**PROBLEM 1:**
Reproduce the text of the editor's reflections on taste and judgment word for word, starting at "My sense is" and ending at "a trivial rule.".
**PROBLEM 2:**
In the editor's reflections on taste and judgment, which publication did the editor speak to in 1994?

**PASSAGE:**
--*--

Anyway, for an editor, it all comes down to two things: taste and judgment. Taste is what you like; judgment is about the politics of quality. I publish a lot of stuff based on judgment, not my personal taste. I take into consideration what I’ve done in the past and what the current issue still needs. I assume a journalist’s responsibility to cover the scene.

Political correctness has been a minor nuisance the past few years. I’m an integrationist. I’m interested in difference, but not in identity politics. I’m interested in what’s on the page, not in a writer’s background. As I told Amerasia Journal in 1994:

I have no more idea of what Asian American poetry is than I have of what Asian American prose might be. I assume it’s everything written by all those willing to call themselves Asian American. I don’t think it makes much difference, except to editors of anthologies of Asian American literature: they have to know whom to keep out.

My sense is that Asian American poetry still has a future in articulating cultural difference, but that its eventual assimilation into American poetry and then into poetry itself is inevitable.

Writing, I think, is one of the supreme ways to explore otherness. That’s what the imagination is all about. I think a man can write from a woman’s point of view, or at least try to, just as whites can write about blacks, and so on. The effort to imagine The Other is always perilous, but it can and should be done. I am opposed to every injunction that tries to limit what a writer can attempt to imagine.

Of course, I have some rules of my own, besides the geographical limitations, but they’re only negative ones, and only trivial at best. No poems inspired by paintings. No stories that begin with the narrator in a bar. Or waking up. Which eliminates Kafka, which is why it’s a trivial rule.
No stories about grandma’s funeral—that’s confronting death, which is good, but at too great a remove. It’s a good idea to write about grandma’s funeral, and a lot of other emotional events in one’s life—losing one’s virginity, for example—but I probably don’t want to publish these “exercises.”

I think it’s fun to offend the bourgeoisie and to say, I’m different and you’re stodgy and you don’t know and I’m more daring. But the real trick is to create beauty! To move the reader to tears or laughter. And that has nothing to do with shock. Or being smarter than thou.

--*--

**GIVEN MATERIAL:**
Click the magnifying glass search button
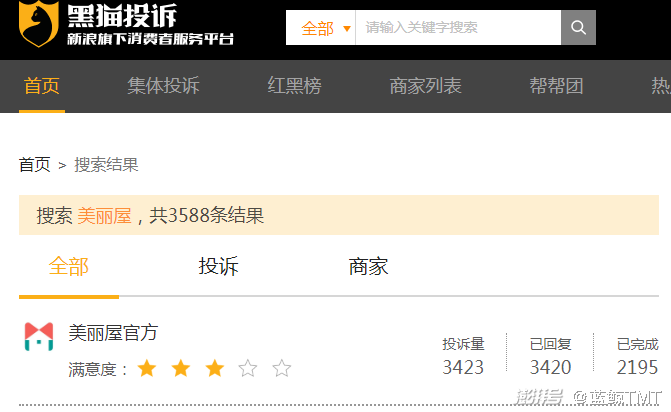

--*--

**OUTPUT 1:**
My sense is that Asian American poetry still has a future in articulating cultural difference, but that its eventual assimilation into American poetry and then into poetry itself is inevitable.

Writing, I think, is one of the supreme ways to explore otherness. That’s what the imagination is all about. I think a man can write from a woman’s point of view, or at least try to, just as whites can write about blacks, and so on. The effort to imagine The Other is always perilous, but it can and should be done. I am opposed to every injunction that tries to limit what a writer can attempt to imagine.

Of course, I have some rules of my own, besides the geographical limitations, but they’re only negative ones, and only trivial at best. No poems inspired by paintings. No stories that begin with the narrator in a bar. Or waking up. Which eliminates Kafka, which is why it’s a trivial rule.

**OUTPUT 2:**
Amerasia Journal.